**Data provided**.
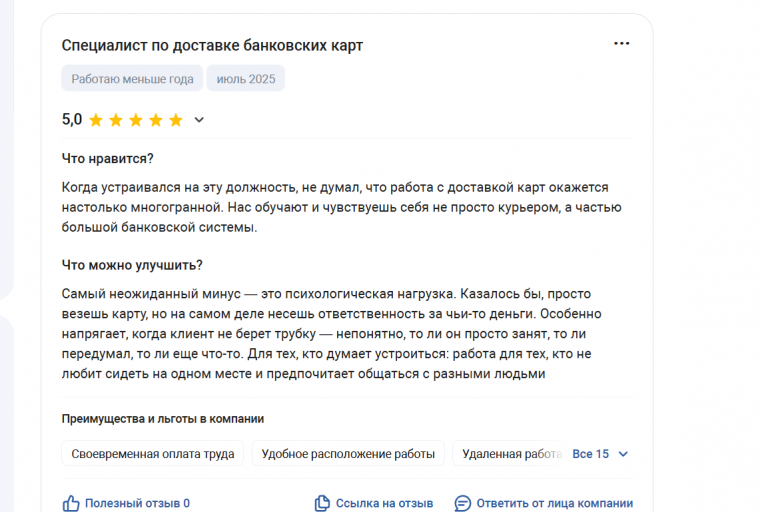Click the third rating star
The width and height of the screenshot is (760, 512).
click(136, 120)
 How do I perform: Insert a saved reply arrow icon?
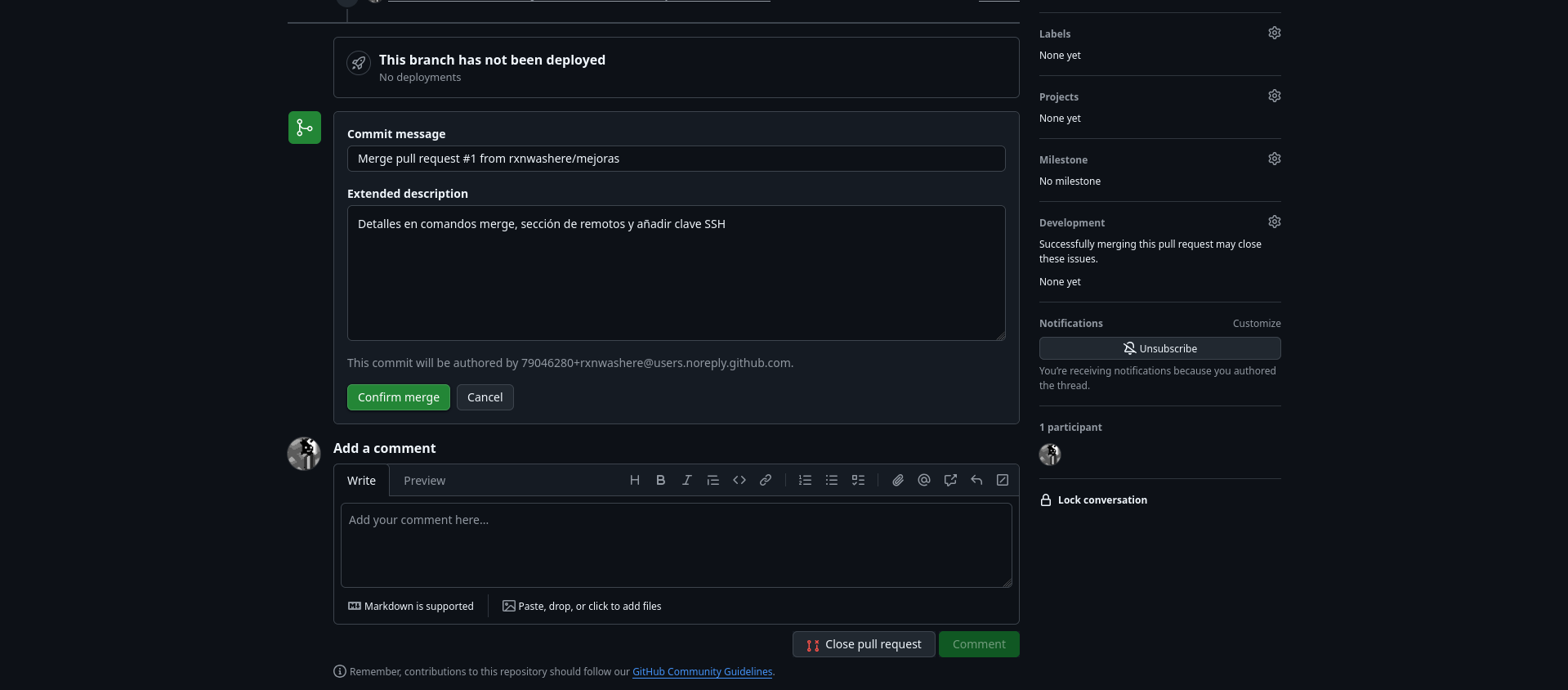976,481
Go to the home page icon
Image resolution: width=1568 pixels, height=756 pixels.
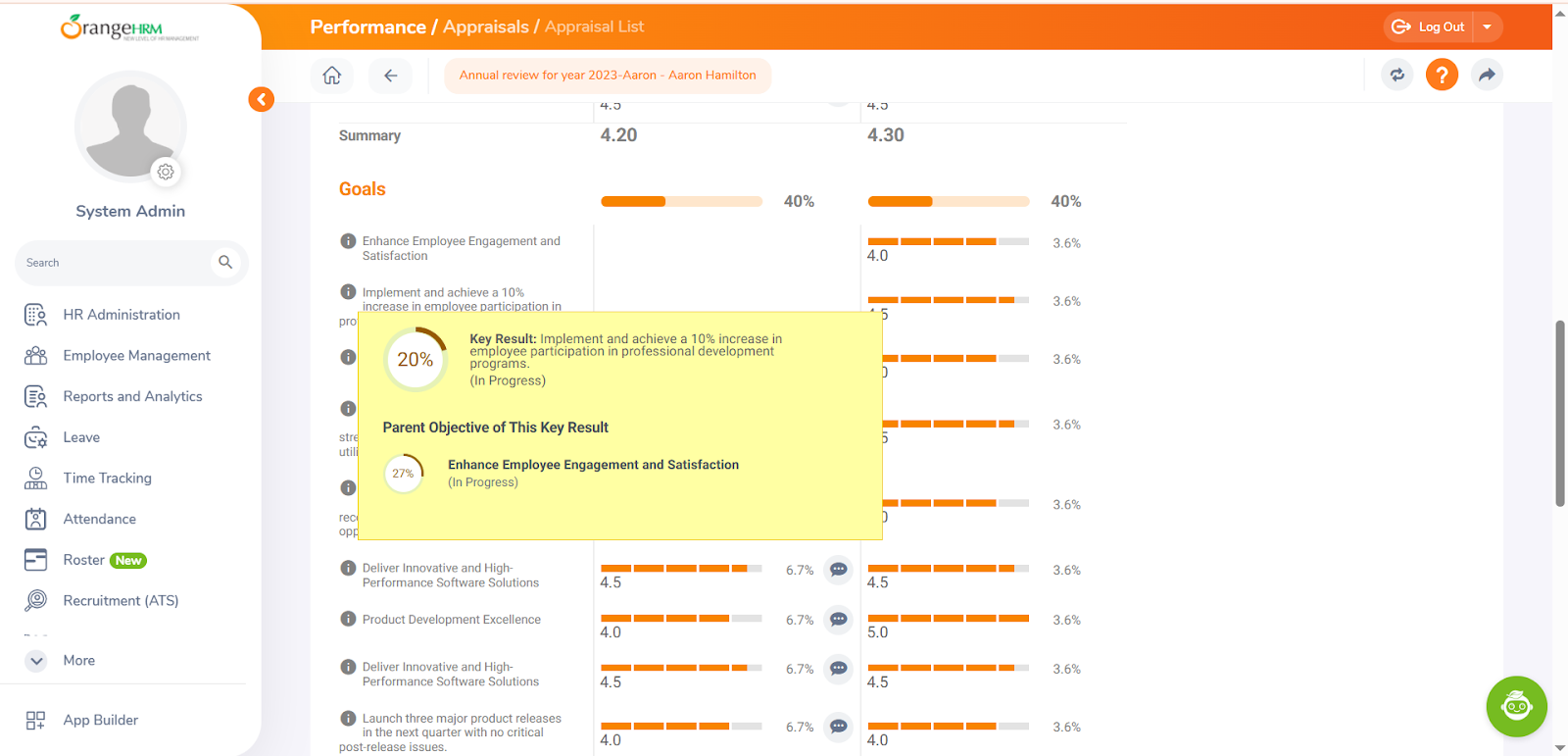tap(332, 76)
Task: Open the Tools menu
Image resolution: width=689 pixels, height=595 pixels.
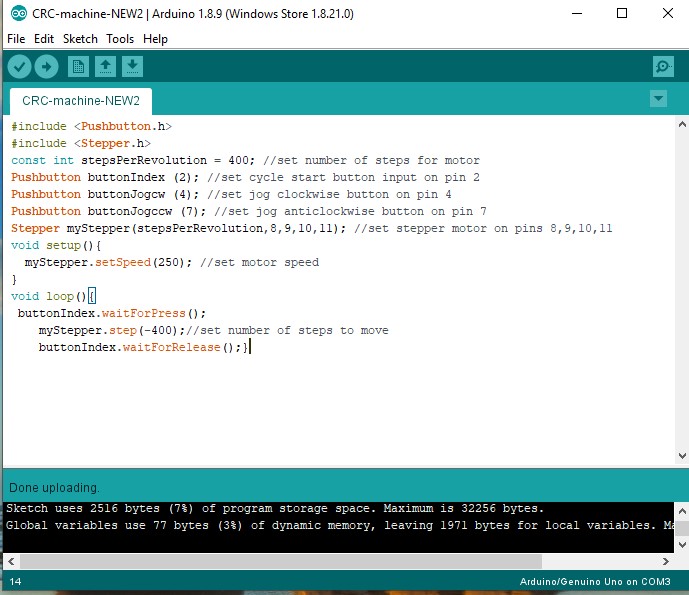Action: click(120, 39)
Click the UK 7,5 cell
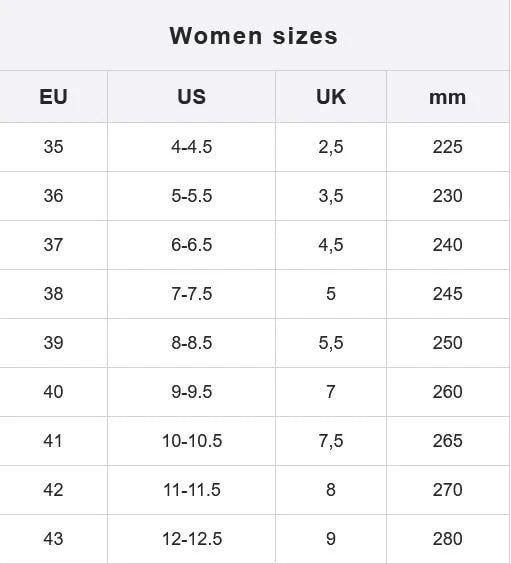The height and width of the screenshot is (564, 511). click(x=331, y=441)
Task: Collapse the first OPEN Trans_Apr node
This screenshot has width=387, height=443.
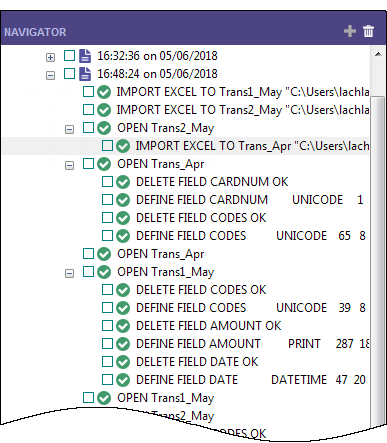Action: tap(69, 165)
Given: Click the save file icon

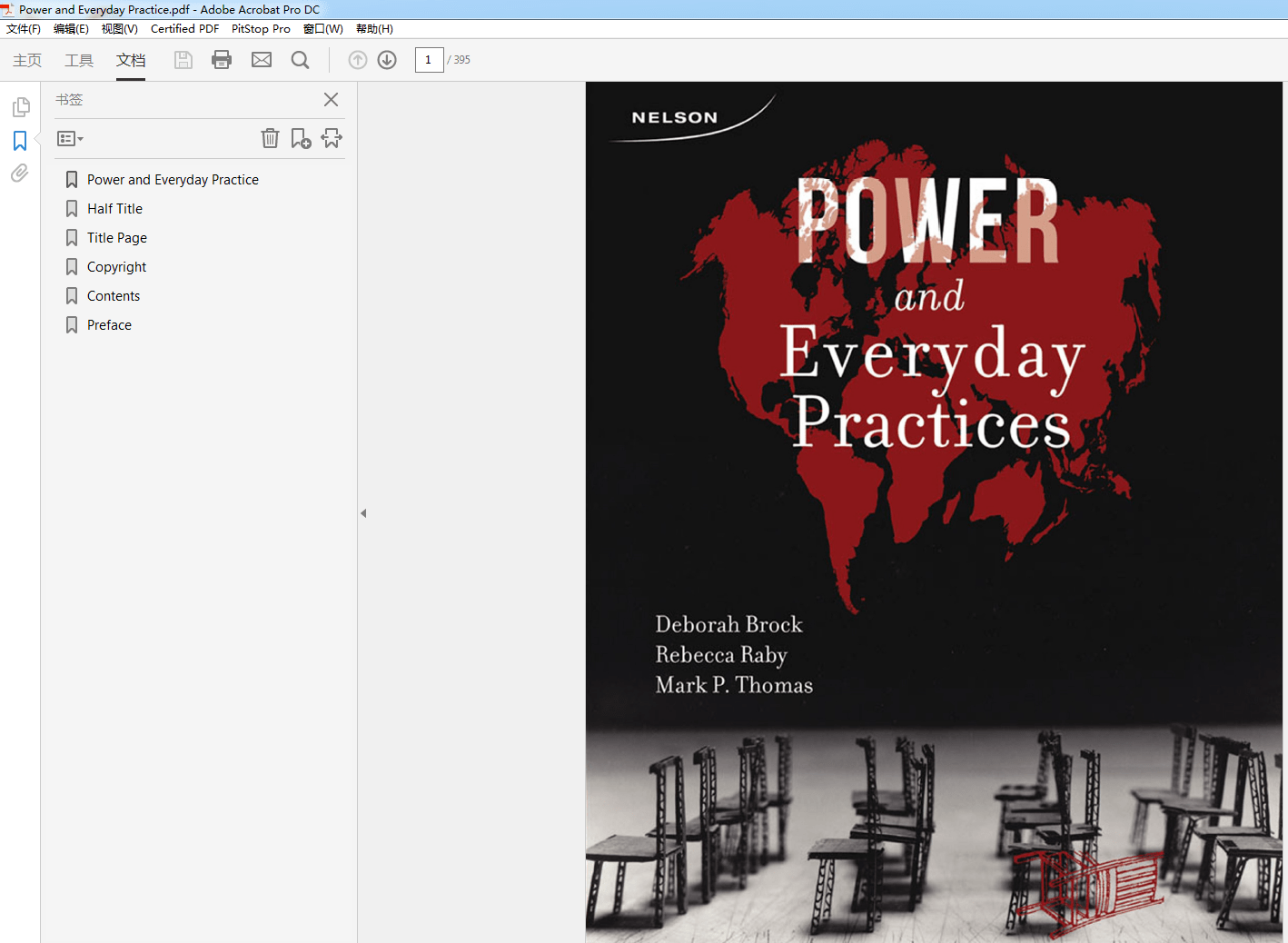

**Your task**. For the entries above, the output must hold exactly the lines from the one with "How do I perform: Insert" through the last line, both included, and no pictures.

**Task solution**.
 How do I perform: Insert a saved reply arrow icon?
976,481
Go to the home page icon
Image resolution: width=1568 pixels, height=756 pixels.
tap(332, 76)
Task: Open the Tools menu
Image resolution: width=689 pixels, height=595 pixels.
Action: click(120, 39)
Click the UK 7,5 cell
The height and width of the screenshot is (564, 511). click(x=331, y=441)
Task: Collapse the first OPEN Trans_Apr node
This screenshot has width=387, height=443.
Action: tap(69, 165)
Given: Click the save file icon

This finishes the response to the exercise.